Вопросы:
1) Какое прозвище дала Фельзену Зинаида Гиппиус, если верить предложенному отрывку?
2) Пожалуйста, кратко перескажите абзац предложенного отрывка, который начинается словами «В 1926 году Фельзен познакомился», сохранив его главные факты.
3) Напишите продолжение предложенного отрывка о Фельзене, начиная сразу после его последнего предложения.

Живя в питательной культурной среде, чьим основным принципом было непрерывное взаимодействие всевозможных эстетических течений западноевропейской и русской литературной жизни, начинающим писателям-изгнанникам нетрудно было найти подходящих учителей. На одном и том же русском парижском книжном прилавке литературные имена из советской России соперничали с именами маститых литераторов-эмигрантов, получивших признание задолго до большевистского переворота. А перейдя через дорогу, можно было приобрести последние романы Марселя Пруста, Андре Жида и Луи-Фердинанда Селина, журналы сюрреалистов и младокатоликов, а также французские переводы Джеймса Джойса, Франца Кафки и Луиджи Пиранделло. Впрочем, полученное до революции образование позволяло многим, в том числе и Фельзену, читать Джойса и Кафку в оригинале. Немаловажен и тот факт, что, в отличие от некоторых «отцов»-эмигрантов, большинство «детей» русской литературной диаспоры достаточно владело французским, чтобы не только читать в оригинале Поля Валери и Жана Кокто, но и принимать непосредственное участие как во французских литературных движениях (подобно Сергею Шаршуну и Борису Поплавскому), так и в русско-французских культурных контактах, организуемых Франко-Русской Студией (1929-32) и журналом «Числа» (1930-34). Непосредственное общение с признанными эмигрантскими и французскими литераторами способствовало развитию художественной личности «молодых». Так, Фельзен был одновременно вхож в воскресный салон Зинаиды Гиппиус, наградившей худощавого блондина навсегда оставшимся за ним прозвищем «Спаржа»[12], и в круг французского критика Шарля дю Боса, на чьих приемах можно было встретить всю культурную элиту Парижа[13].

В 1926 году Фельзен познакомился с будущим теоретиком «Парижской школы» эмигрантской литературы Георгием Адамовичем. Сверстник Фельзена, Адамович всё же считался «старшим» писателем благодаря более солидному литературному опыту, а также авторитету своих критических очерков в парижском журнале «Звено», куда он вскоре после знакомства ввел и Фельзена в качестве постоянного сотрудника. «Впервые я увидел его у Мережковских, на одном из их воскресных литературно-мистических чаепитий, – вспоминал Адамович. – Мы подружились, кажется, в тот же день, вместе выйдя и отправившись обедать в ресторанчик поблизости <…> Мне понравилась его трезвость среди других молодых людей, еженедельно по воскресеньям, от пяти до семи, механически становившихся пророками и безумцами. Понравилась его сдержанность, даже его молчание, не похожее на сдачу <…> “Что-то” в нем действительно было. Что-то не вполне русское: жар, всегда ровный и не очень яркий, ум без разлада с сердцем, суховатая мечтательность, внимательная сдержанная верность. Не было друга, насчет которого могло бы возникнуть меньше сомнений <…> Из фельзеновского поколения не могу вспомнить человека, в применении к которому слово “честный” приобретало бы смысл более глубокий»[14].

Предоставленные материалы:
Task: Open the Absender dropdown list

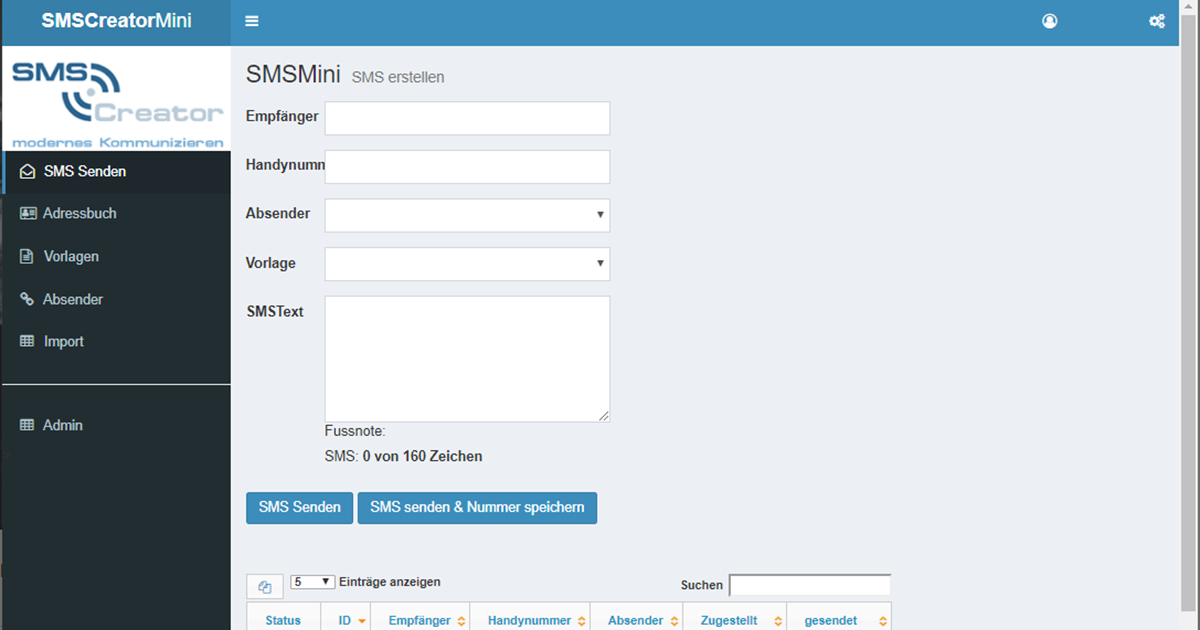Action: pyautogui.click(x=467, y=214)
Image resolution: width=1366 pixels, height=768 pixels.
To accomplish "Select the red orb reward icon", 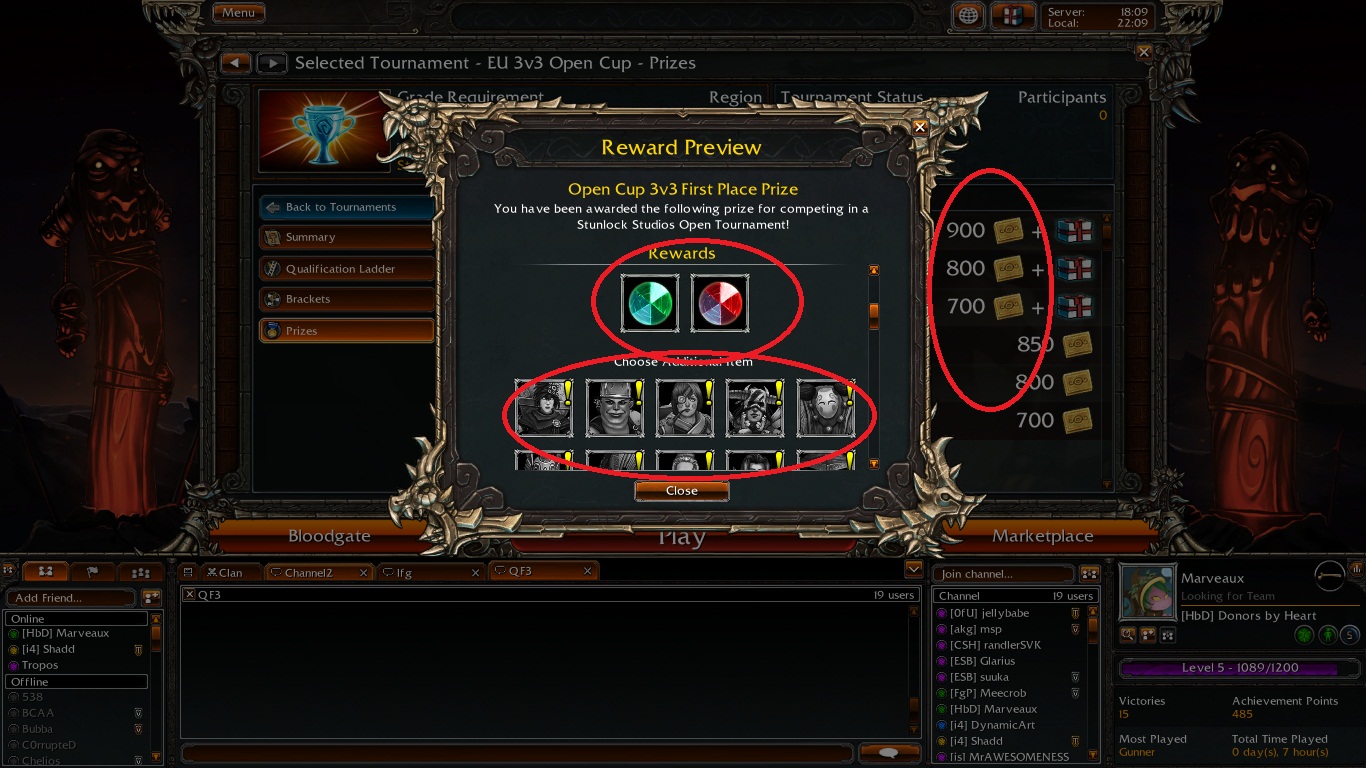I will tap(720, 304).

Ответы к заданиям:
1) «Спаржа».

2) В 1926 году Фельзен познакомился с Георгием Адамовичем, будущим теоретиком «Парижской школы» эмигрантской литературы. Адамович был ровесником Фельзена, но считался «старшим» писателем благодаря литературному опыту и авторитету своих критических очерков в парижском журнале «Звено». Вскоре он ввел туда Фельзена постоянным сотрудником. По воспоминаниям Адамовича, они впервые встретились у Мережковских на воскресном чаепитии и подружились в тот же день. Адамовичу понравились трезвость и сдержанность Фельзена. Он видел в нем нечто «не вполне русское»: ровный жар, ум в согласии с сердцем, суховатую мечтательность и верность. По его словам, ни к кому из фельзеновского поколения слово «честный» не подходило в более глубоком смысле.

3)
Именно Адамовичу Фельзен был обязан своими первыми шагами в парижских литературных кругах. Раскрыв перед неизвестным писателем и критиком двери «Звена», Адамович принялся рекомендовать своего протеже и в другие органы эмигрантской печати, как, например, в следующем письме к Зинаиде Гиппиус (10 августа 1927): «Возьмите к себе в “Корабль”[15] спаржу. Он пишет рассказы крайне милые, и свои. Если он Вам не подойдет по темпераменту, то ни в чем остальном не подведет. Я бы очень хотел, чтобы он “вышел в люди”. Пожалуйста, окажите ему высокомилостивое внимание»[16]. Зинаида Гиппиус действительно не преминула «оказать высокомилостивое внимание» молодому литератору, которого с ней вскоре связали многолетние дружеские отношения; а Адамович впоследствии даже называл ее «литературной marraine» (крестной матерью) Фельзена[17]. Впрочем, и у него самого установились с Фельзеном не только постоянное литературное сотрудничество на основе родства философских и эстетических воззрений, но и многолетняя дружба. Накануне войны он писал Фельзену: «Вы моя самая верная (в смысле моей верности) парижская, не-любовная привязанность, и я всегда мысленно чувствую где-то Ваше существование»[18].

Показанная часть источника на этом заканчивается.